--- START ---

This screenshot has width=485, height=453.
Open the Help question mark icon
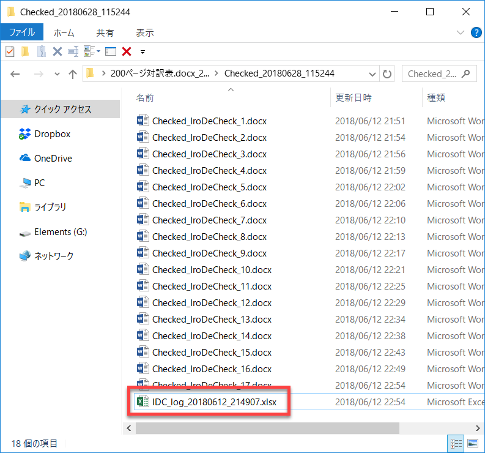click(475, 32)
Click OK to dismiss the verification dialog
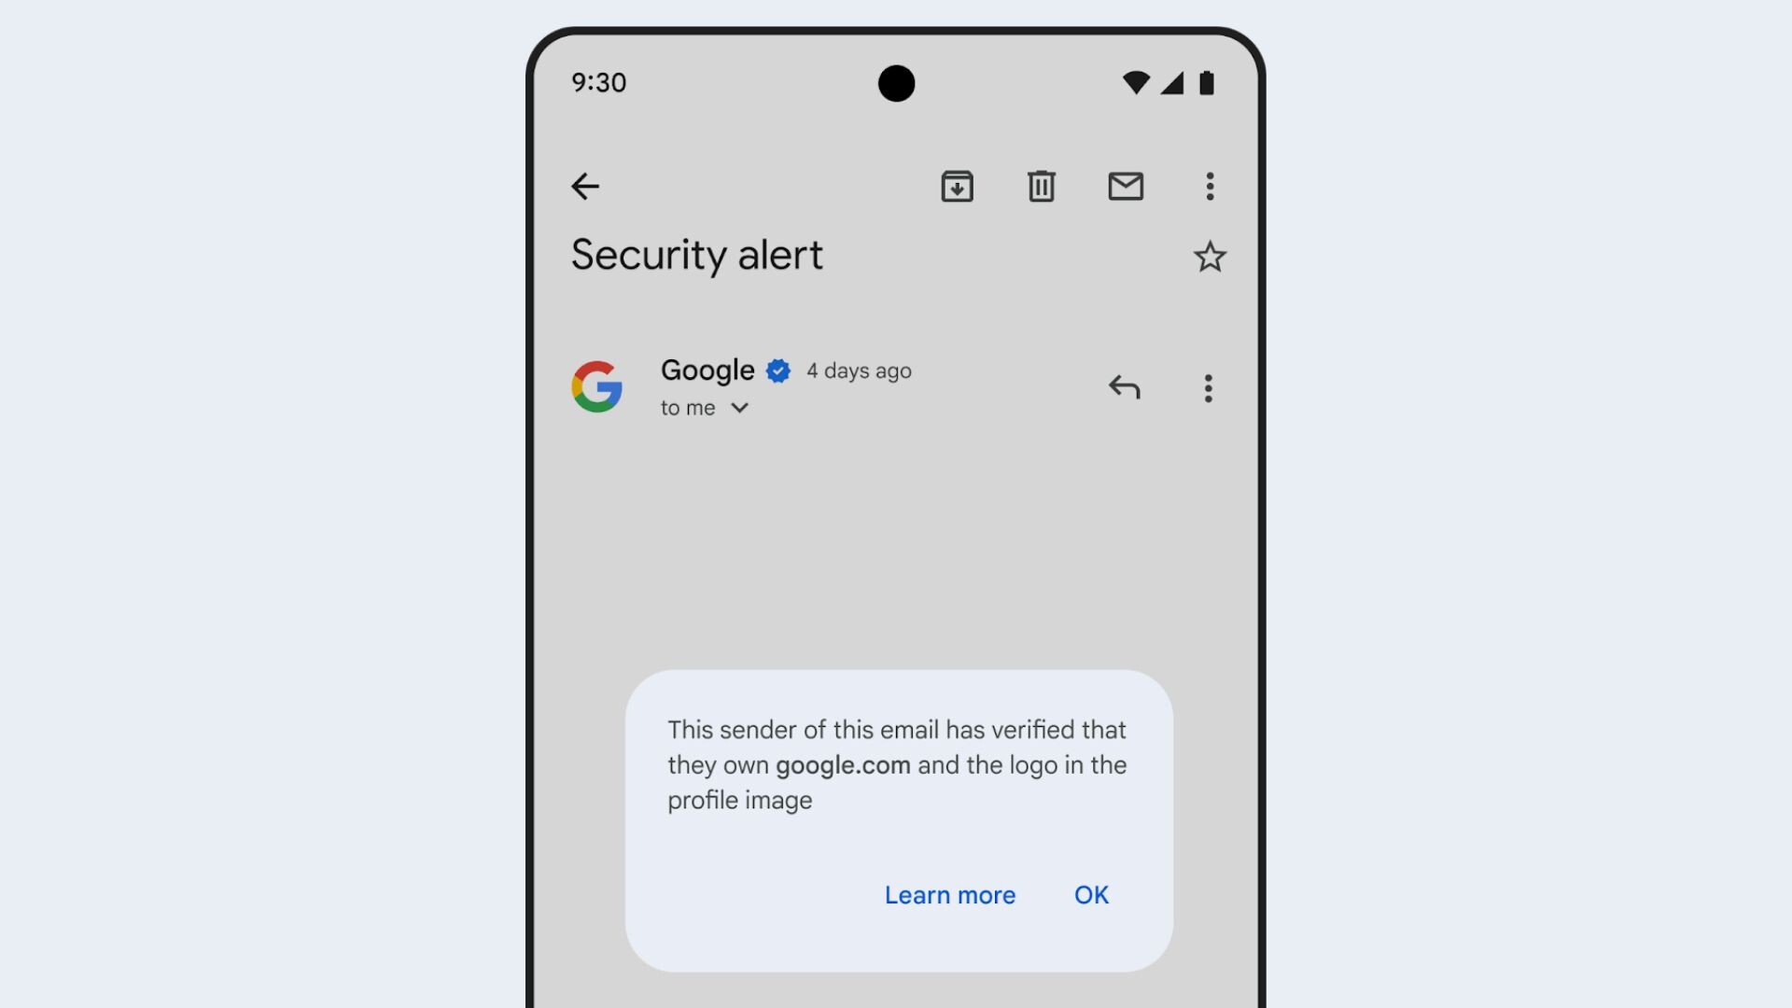This screenshot has width=1792, height=1008. point(1089,895)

--- END ---

Problem statement:
Each of the lines above should be transcribed exactly; no image is to be copied.

Result of the exercise:
This screenshot has width=485, height=453.
Open the Help question mark icon
click(475, 32)
Click OK to dismiss the verification dialog
This screenshot has width=1792, height=1008. point(1089,895)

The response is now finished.